As an alternative to human annotators, we propose an automatic method to evaluate samples, which we find correlates well with human evaluation: we apply the Inception model1 [19] to each generated image to obtain Conditional label distribution p ( y ∣ x ) p(y|x)p ( y x ) . Images containing meaningful objects should have a conditional label distributionp ( y ∣ x ) p(y|x)p ( y x ) . Furthermore, we expect the model to generate a wide variety of images, so the marginal distributionp ( y ∣ x = G ( z ) ) dzp(y|x = G(z))dzp(yx=G ( z )) d z should have high entropy. Combining these two requirements, our proposed metric is:exp ( E x KL ( p ( y ∣ x ) ∣ ∣ p ( y ) ) ) exp(E_xKL(p(y|x)||p(y)))exp(ExK L ( p ( y x ) ∣∣ p ( y ))) , we exponentiate the result to make it easier to compare values. Our Inception score is closely related to the objective used in CatGAN [14] for training generative models: while we did not have much success at training time, we found it to be a good evaluation metric that correlates very well with human judgement. We found that it is important to evaluate on a sufficiently large number of samples (i.e. 50k) when evaluating this metric, since part of the metric measures diversity.

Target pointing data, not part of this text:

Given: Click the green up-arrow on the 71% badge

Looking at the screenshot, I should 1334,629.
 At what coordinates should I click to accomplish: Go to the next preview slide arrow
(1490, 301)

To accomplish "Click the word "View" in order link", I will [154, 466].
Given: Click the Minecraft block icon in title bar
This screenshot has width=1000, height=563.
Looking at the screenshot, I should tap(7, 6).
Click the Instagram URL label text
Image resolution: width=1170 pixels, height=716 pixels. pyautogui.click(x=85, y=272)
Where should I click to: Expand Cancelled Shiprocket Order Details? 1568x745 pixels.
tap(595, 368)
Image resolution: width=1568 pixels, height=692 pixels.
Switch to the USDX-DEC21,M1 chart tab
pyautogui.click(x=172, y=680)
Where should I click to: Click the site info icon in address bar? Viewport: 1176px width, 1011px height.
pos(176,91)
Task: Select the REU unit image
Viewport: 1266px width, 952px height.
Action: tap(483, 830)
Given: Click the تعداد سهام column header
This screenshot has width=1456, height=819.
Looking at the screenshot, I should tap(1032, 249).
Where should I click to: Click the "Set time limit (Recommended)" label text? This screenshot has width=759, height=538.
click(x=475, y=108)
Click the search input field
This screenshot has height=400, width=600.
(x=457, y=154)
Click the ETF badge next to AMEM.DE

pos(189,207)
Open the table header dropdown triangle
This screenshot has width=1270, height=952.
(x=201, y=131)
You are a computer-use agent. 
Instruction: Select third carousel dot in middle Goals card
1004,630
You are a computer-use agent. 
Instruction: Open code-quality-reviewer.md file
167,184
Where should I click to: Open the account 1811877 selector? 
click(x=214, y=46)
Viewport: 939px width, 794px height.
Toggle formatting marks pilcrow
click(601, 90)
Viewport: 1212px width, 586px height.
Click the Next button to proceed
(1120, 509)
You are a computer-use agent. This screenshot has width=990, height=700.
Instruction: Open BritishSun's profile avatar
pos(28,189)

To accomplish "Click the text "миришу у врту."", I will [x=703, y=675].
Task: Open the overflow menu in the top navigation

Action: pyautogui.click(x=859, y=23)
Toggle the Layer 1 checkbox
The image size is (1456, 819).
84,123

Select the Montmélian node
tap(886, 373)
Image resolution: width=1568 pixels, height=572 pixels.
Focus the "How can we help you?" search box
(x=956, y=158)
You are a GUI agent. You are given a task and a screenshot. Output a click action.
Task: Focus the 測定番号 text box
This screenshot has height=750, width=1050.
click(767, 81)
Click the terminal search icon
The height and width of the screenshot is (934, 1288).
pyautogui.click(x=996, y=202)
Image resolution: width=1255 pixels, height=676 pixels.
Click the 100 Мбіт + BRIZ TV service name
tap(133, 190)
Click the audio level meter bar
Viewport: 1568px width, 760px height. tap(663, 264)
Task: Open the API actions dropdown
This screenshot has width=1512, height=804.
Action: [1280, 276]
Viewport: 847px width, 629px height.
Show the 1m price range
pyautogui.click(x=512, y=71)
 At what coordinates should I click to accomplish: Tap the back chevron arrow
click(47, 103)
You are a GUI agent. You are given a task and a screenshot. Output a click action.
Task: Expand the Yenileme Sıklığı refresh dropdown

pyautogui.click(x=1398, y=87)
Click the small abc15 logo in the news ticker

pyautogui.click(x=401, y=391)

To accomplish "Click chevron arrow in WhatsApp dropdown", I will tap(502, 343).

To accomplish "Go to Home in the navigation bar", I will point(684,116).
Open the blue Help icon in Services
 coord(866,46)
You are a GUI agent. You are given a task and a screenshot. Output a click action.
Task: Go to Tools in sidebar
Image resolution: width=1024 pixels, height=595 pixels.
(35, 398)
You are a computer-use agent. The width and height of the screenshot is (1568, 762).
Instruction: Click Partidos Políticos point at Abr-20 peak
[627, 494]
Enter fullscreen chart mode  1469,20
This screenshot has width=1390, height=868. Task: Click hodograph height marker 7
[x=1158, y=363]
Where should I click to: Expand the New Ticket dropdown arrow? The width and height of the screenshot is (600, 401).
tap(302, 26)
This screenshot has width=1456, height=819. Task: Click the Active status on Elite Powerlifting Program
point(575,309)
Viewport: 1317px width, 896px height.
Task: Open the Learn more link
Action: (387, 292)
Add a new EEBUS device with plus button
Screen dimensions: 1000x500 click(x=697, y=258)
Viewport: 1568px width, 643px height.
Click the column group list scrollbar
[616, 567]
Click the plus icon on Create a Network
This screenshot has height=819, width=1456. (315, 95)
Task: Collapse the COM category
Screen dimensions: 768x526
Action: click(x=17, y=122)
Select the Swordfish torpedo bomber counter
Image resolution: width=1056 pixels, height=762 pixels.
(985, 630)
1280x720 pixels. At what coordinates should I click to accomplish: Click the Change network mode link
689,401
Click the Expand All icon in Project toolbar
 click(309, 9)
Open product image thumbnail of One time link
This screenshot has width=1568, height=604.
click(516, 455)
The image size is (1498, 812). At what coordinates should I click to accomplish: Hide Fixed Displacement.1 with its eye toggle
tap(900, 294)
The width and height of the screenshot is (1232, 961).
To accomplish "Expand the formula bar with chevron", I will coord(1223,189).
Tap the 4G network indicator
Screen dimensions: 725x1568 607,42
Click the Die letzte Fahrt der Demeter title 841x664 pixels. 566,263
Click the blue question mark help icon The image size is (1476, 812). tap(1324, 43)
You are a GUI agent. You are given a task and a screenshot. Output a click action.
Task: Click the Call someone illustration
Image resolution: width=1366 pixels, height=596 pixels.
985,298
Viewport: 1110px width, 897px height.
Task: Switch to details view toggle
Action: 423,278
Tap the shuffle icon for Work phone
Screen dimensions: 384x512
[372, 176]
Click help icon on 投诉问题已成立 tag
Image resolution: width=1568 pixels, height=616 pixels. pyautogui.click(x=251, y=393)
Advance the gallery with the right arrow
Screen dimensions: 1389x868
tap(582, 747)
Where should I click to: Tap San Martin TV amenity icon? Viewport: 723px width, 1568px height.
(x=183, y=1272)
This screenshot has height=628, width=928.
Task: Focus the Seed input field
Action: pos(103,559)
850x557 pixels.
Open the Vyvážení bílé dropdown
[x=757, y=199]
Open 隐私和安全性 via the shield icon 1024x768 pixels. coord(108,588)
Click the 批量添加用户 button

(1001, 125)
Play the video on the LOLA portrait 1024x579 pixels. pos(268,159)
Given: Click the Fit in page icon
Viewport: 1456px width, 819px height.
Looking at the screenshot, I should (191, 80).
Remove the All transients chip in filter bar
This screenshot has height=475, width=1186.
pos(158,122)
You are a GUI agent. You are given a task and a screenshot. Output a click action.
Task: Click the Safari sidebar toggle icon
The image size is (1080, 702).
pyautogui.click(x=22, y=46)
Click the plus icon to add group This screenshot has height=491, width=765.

5 Semi-supervised learning

Consider a method for dividing the data point xxx is classified asKKA standard classifier for one of K possible classes. Such a model wouldxxx as input, and outputs a K-dimensional logarithmic vector { l 1 , . . . , l K l_1, . . . , l_K l1,...,lK}, which can be transformed into class probabilities by applying softmax: p model ( y = j ∣ x ) = exp ( lj ) ∑ k = 1 K exp ( lk ) p_{\text{model}}(y = j|x) = \frac{exp(l_j)}{\sum_{k=1}^{K} exp(l_k)}pmodel(y=jx)=k=1Kexp(lk)exp(lj). In supervised learning, such a model works by minimizing the observed label with the model predicted distribution p model ( y ∣ x ) p_{\text{model}}(y|x)pmodel( y x ) for training.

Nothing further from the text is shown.